Monday, June 19, 2006

INGIN SEHAT? JANGAN KONSUMSI MEDIA!


Seorang teman mengirimkan email dengan judul: “Detoks Kaki: Terapi atau Penipuan?” Intinya, artikel ini mengulas sistem terapi detoks dengan cara merendam kedua kaki ke dalam sebuah bak yang terhubung ke sebuah alat. Sahibul hikayat, terapi ini bias mengeluarkan racun dari dalam tubuh melalui kaki. Setelah sekitar 30 menit merendam kaki ke air di dalam bak, maka air yang tadinya jernih akan menjadi berwarna (kata beberapa teman yang sudah coba, warna air berubah tergantung dari kondisi kesehatan tiap orang, ada yang jernih agak keruh, ada yang sangat keruh). Lebih lanjut, menurut si pengirim artikel (Yang entah siapa pengirim awalnya. Namanya juga dunia maya, makin tidak jelas pengirim makin asyik beritanya) , Terapi detoks dengan merendam kaki itu hanyalah penipuan! Tujuannya sederhana, supaya orang yang sudah p er nah mencoba alat detoks melalui rendam kaki ini, nantinya tertarik membeli alat detoks dengan harga sampai jutaan rupiah (lagi-lagi, menurut artikel yang saya terima melalui email). Dalam artikel disebutkan ada sejumlah media massa yang pernah meliput terapi detoks (yang katanya) tipuan itu. Sayangnya, media-media tersebut justru mengulas dari kebergunaan alat detoks yang (lagi-lagi, katanya) hanya tipuan belaka itu.

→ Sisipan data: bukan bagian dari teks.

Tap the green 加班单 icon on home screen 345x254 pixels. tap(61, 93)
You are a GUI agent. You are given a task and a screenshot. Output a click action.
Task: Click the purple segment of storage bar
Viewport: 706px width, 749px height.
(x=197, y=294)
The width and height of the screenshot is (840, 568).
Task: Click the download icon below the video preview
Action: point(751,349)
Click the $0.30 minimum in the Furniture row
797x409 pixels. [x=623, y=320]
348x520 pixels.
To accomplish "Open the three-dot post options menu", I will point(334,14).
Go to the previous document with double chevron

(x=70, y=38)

Semestinya, laporan di media, sesuai dengan salah satu fungsi media massa adalah sebagai sumber informasi untuk massa untuk memberikan sesuatu yang dapat dipertanggungjawabkan kebenarannya. Sayangnya, hampir semua media massa jaman sekarang hadir bukan untuk memenuhi fungsi-fungsi aslinya, melainkan untuk profit pemilik. Jadi tidak usah heran, kalau menemukan sesuatu yang kurang (atau tidak dapat sama sekali) dipertanggungjawabkan. Usaha membatasi kesemena-menaan orang-orang kaya (yang ingin lebih kaya lagi) di media untuk memilintir informasi memang tak jarang dilakukan. Misalnya, ada kode etik yang menyebutkan bahwa pelaporan informasi yang bersifat iklan (atau advertorial, istilah halusnya) harus dilakukan dengan membuat pagar pembatas yang membuat pembaca sadar, bahwa ia bukan sedang membaca iberita, tapi sebuah materi promosi.

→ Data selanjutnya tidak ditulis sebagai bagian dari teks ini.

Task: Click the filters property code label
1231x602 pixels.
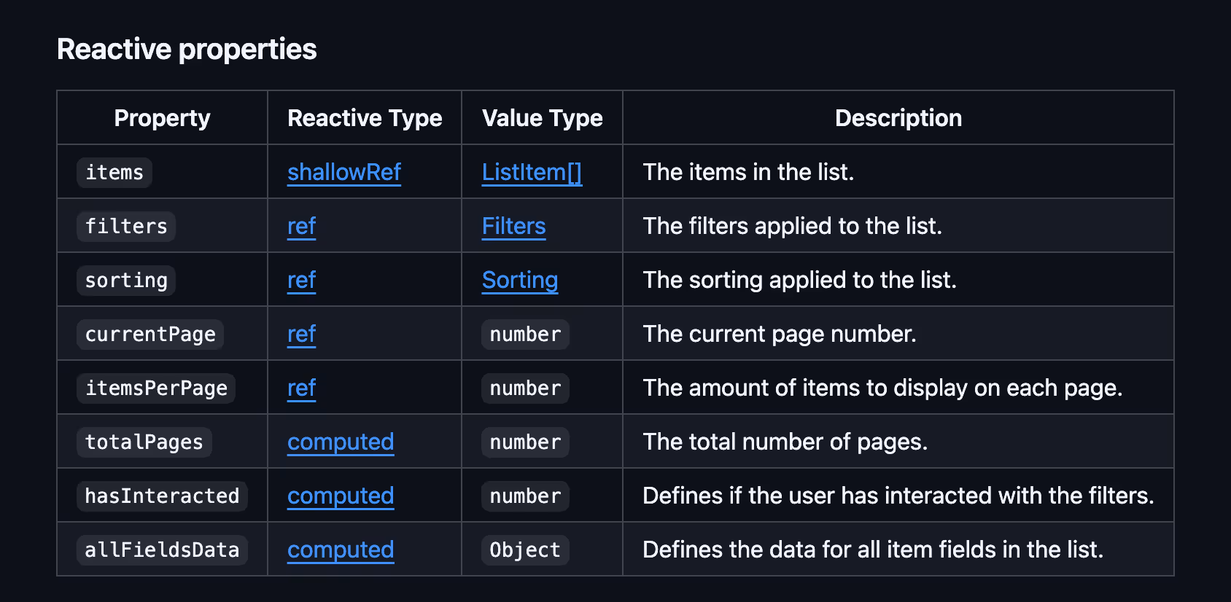Action: coord(126,227)
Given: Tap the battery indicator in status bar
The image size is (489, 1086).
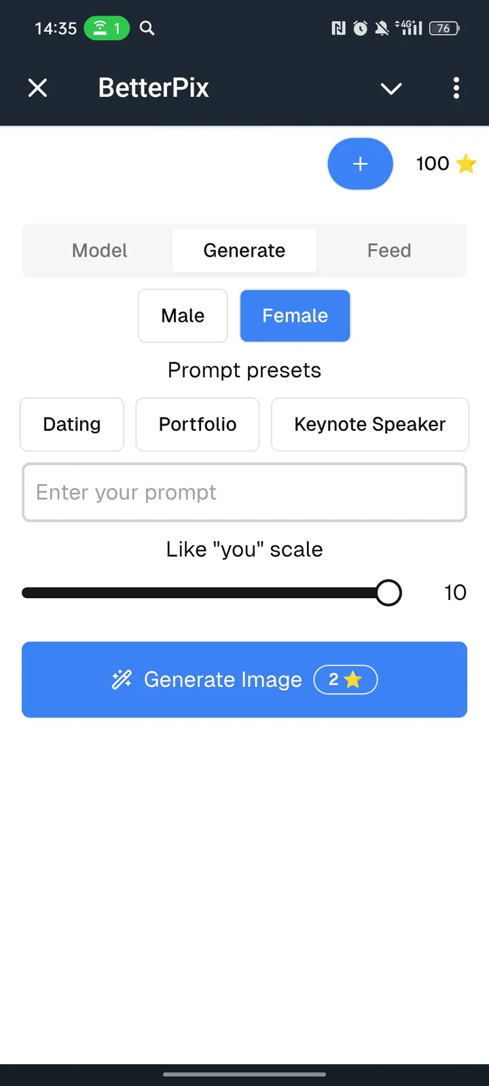Looking at the screenshot, I should point(444,28).
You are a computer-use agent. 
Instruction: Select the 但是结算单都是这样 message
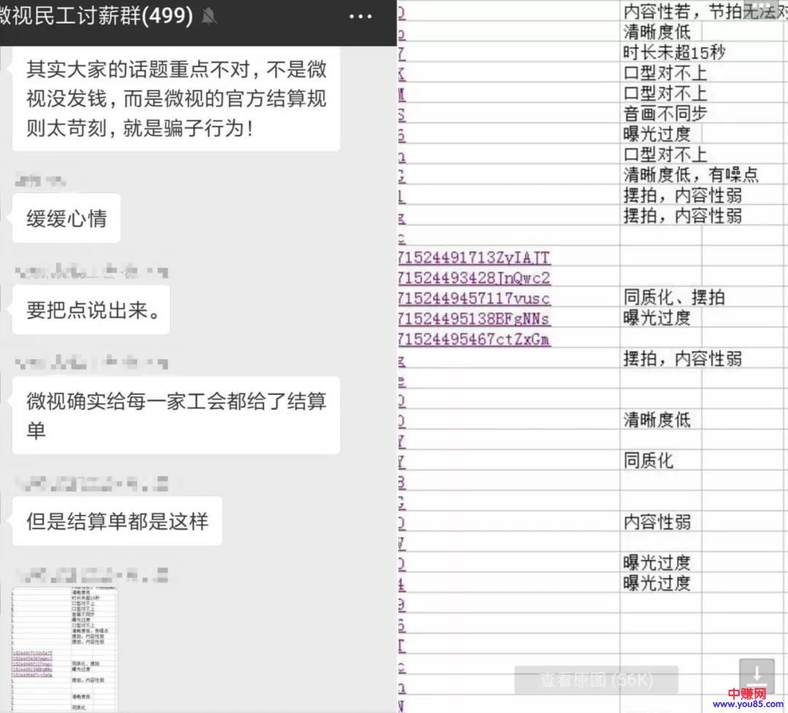point(117,521)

Prakteknya? Tetap saja, tuh! Banyak sekali materi di media massa yang sebenarnya bukan berita, tapi kita anggap berita. Maklum, sebagian besar dari kita kan tidak dibekali keterampilan jurnalistik untuk membedakan mana yang berita mana yang bukan.
Akal-akalan supaya barang dagangan dipercaya konsumen sebagai berita bukan cuma kejadian di Indonesia. Newsweek (13 Maret 2006) melaporkan terlalu banyak informasi kesehatan membuat masyarakat Amerika Serikat bingung. Penelitian terdahulu bilang, konsumsi kopi menyebabkan hipertensi dan penyakit jantung. Eh…, tahun 1990 ada lagi penelitian yang bilang konsumsi kopi bisa mengurangi kemungkinan parkinson dan diabetes.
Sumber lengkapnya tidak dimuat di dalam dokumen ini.